Johnson announced Wednesday that he will create DC Air as part of a deal in which proposed merger partners US Airways and United Airlines will divest a portion of their assets.
Financial details of the deal were not announced, but the DC Air venture is a personal financial investment of Johnson and not BET Holdings.
The new regional airline DC Air will operate from Ronald Reagan National Airport in Washington and serve 44 cities with 122 daily departures.
"US Airways has served Washington and the surrounding Maryland and Virginia communities extremely well," said Johnson in a statement. "We will more than match the quality of that service, and will do so with a talented team of management and union employees that will make all of us in the nation's capital very proud."
Johnson, a graduate of the University of Illinois and a recipient of a master's degree in International affairs from the Woodrow Wilson School of Public and International Affairs at Princeton University, founded BET in 1980 with $15,000 in borrowed money. Eventually he built a media conglomerate, the king pin of which is the nation's first 24-hour television network targeted toward an African-American audience. In 1998, the company became private.
BET also boasts a joint magazine venture with Vanguarde Media that produces Emerge, BET Weekend, Heart and Soul, IMPACT and Honey, in addition to Arabesque books, an African-American line of romance novels. Other assets include entertainment-themed restaurants, a premium movie channel and a Web site launched last year.
Along the way Johnson has often been criticized in the black community. Last year, in an ad in the entertainment publication Variety, a group of black comedians accused him of appearing on a BET comedy show at less than the union rate.

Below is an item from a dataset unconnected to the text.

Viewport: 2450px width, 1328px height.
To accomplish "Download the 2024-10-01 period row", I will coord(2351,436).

He has also come under fire for BET programming that some critics say reinforces negative stereotypes of blacks.
But speaking of the airline merger that would make Johnson's new deal possible, Stephen Wolf, chairman of US Airways, said, "Bob Johnson is the superb choice as the new owner of this company. In talking about Bob Johnson I think of two words: leadership and energy."

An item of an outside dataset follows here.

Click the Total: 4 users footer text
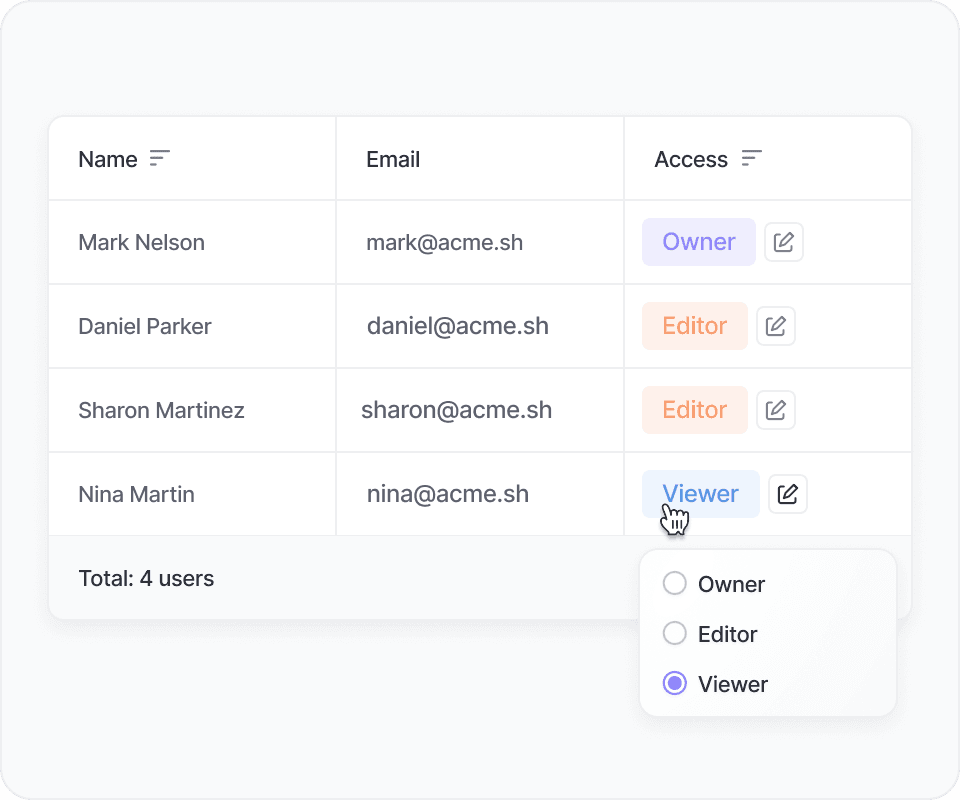Viewport: 960px width, 800px height. [x=146, y=578]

In the past two decades, Johnson has accumulated incredible financial and economic power. His partners in the $35 million Web site launched last year include Microsoft Corp, News Corp., USA Networks and Liberty Digital.
Besides US Airways, Johnson board positions include also the Hilton Hotels Corp., General Mills, Gerald Stevens, the United Negro College Fund, the National Cable Television Association's Academy of Cable Programming, and the American Film Institute. He is also a member of the Board of Governors for the Rock and Roll Hall of Fame.